CLEVELAND (AP) - Browns center LeCharles Bentley, attempting a comeback from a career-threatening knee injury, stopped going to the Cleveland Clinic after two outside surgeons told him he had an infection and needed an immediate fourth knee surgery, a newspaper reported Sunday.
Bentley's first season with the Browns ended on his first full-contact play in training camp last summer when he tore the patellar tendon in his left knee.
He had his first surgery the day after the injury in late July 2006, and then two more as a staph infection attacked the knee. He was released from the Clinic in mid-October with a small incision that was draining fluid.

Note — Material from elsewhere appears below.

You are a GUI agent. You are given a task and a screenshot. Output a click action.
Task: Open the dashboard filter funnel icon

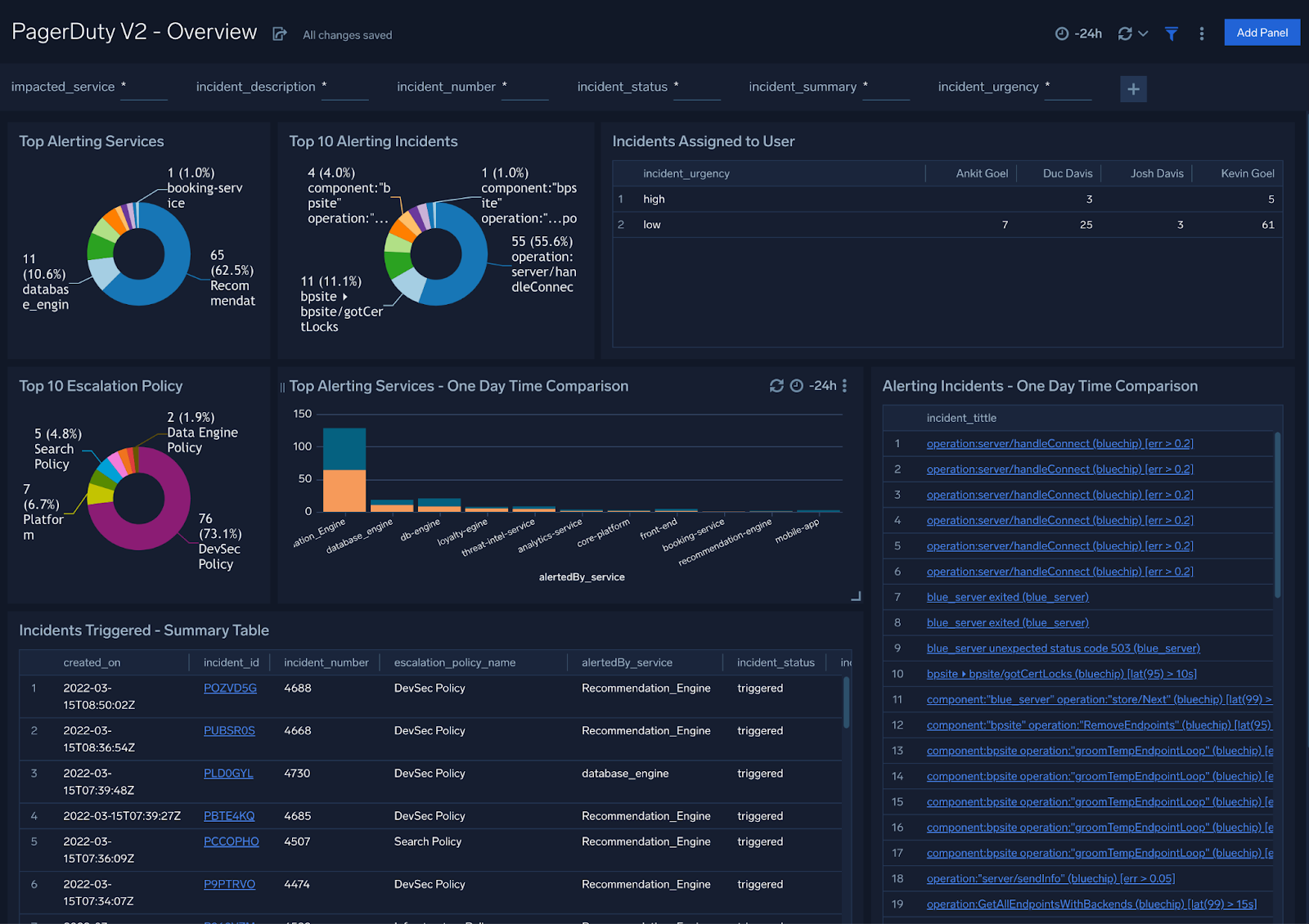1172,34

The Clinic said in a statement that doctors felt the incision might close on its own, or could require further surgery after Bentley healed more, The (Cleveland) Plain Dealer reported.

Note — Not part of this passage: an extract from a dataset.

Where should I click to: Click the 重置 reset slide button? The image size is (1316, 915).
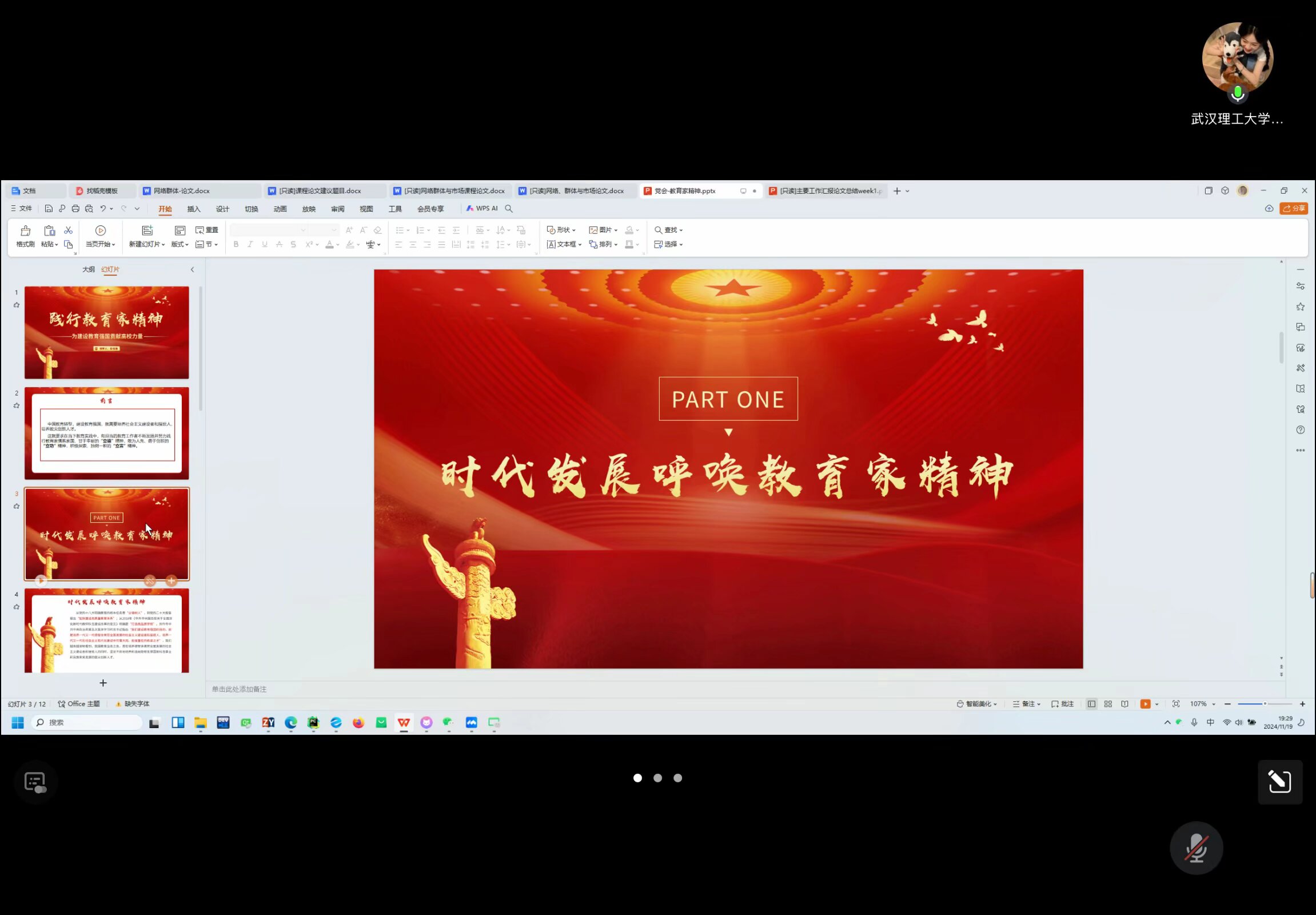[x=207, y=230]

Bentley sought a second opinion, flying to New York to see Dr. Russell Warren, the team physician for the New York Giants, and also stopped going to his Clinic appointments, the newspaper said.
Warren found that Bentley's knee was still infected and needed another surgery right away, according to Bentley and his agent Jonathan Feinsod. A third doctor, Dr. James Andrews of Birmingham, Ala., also examined Bentley and agreed with Warren, said Bentley's financial adviser, Mark Callahan, who attended Bentley's appointment with Andrews.
The Clinic said in a statement that Andrews' evaluation was consistent with recommendations made by Clinic doctors: that Bentley should continue rehabilitation and wait to see if surgery was necessary.
Andrews declined to comment.
Warren performed the surgery in November, Bentley's fourth since last summer's injury. He considered a fifth operation in early June, but after seeing the two-time Pro Bowler's improvement in May, decided against it.
After returning home from the fourth surgery, Bentley's follow up treatment was done at University Hospitals of Cleveland.